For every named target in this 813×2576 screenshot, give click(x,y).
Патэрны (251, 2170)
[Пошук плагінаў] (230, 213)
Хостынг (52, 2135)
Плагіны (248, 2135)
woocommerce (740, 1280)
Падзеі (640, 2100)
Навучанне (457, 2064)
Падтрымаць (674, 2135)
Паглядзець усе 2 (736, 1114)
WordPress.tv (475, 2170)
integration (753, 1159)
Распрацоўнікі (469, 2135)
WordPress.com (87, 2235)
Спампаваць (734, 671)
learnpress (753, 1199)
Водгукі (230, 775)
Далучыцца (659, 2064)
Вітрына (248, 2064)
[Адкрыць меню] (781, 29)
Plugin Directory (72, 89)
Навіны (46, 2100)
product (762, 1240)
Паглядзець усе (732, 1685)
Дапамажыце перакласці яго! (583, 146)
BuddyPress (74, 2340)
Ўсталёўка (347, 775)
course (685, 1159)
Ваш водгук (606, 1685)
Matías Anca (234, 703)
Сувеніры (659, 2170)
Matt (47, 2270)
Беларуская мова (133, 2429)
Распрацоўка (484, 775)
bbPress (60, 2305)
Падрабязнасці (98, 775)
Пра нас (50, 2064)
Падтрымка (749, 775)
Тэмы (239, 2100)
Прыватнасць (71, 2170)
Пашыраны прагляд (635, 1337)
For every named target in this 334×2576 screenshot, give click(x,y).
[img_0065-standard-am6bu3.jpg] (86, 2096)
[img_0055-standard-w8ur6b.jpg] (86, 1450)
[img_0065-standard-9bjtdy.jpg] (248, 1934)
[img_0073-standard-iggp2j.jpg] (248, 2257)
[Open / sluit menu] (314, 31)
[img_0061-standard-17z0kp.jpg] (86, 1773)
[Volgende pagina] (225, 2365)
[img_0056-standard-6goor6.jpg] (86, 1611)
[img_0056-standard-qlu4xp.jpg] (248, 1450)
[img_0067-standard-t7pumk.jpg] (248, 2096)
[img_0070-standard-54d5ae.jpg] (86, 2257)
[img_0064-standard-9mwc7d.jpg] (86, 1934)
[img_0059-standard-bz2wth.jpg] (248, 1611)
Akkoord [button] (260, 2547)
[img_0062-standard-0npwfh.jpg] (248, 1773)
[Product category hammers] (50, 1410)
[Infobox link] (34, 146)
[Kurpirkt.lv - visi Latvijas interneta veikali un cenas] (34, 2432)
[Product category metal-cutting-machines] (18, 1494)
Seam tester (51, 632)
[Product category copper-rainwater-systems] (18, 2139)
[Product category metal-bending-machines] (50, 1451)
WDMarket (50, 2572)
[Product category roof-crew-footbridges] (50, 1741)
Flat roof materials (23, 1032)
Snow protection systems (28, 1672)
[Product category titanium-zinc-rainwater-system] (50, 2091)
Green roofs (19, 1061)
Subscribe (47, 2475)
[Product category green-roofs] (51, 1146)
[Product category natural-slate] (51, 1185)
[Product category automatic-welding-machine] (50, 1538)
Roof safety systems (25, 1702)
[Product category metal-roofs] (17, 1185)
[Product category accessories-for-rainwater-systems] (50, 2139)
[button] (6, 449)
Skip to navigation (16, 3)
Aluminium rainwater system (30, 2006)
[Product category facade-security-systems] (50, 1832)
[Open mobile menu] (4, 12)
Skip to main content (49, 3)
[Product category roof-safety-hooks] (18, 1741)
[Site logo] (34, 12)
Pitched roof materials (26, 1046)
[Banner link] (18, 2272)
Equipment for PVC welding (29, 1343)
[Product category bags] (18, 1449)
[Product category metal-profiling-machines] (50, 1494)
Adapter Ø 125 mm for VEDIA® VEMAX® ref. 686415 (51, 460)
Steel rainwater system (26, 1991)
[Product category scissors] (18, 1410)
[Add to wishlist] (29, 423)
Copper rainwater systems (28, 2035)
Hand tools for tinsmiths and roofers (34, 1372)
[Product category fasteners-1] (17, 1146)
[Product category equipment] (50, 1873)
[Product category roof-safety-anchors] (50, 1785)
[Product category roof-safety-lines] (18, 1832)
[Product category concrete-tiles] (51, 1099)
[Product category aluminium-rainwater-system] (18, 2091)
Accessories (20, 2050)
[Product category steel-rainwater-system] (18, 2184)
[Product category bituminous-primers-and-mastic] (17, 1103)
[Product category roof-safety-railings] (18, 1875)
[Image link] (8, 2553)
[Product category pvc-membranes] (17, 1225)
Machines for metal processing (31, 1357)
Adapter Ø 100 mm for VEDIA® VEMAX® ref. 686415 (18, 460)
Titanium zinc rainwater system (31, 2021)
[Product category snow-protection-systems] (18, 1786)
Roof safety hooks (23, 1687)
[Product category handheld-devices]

◇ ◇ ◇

• Exercise goal: For each line of the entries that includes "this", show that line.

• Answer section:
For every named target in this 813×2576 screenshot, give click(x,y).
For every named target in this 334×2576 screenshot, give click(x,y).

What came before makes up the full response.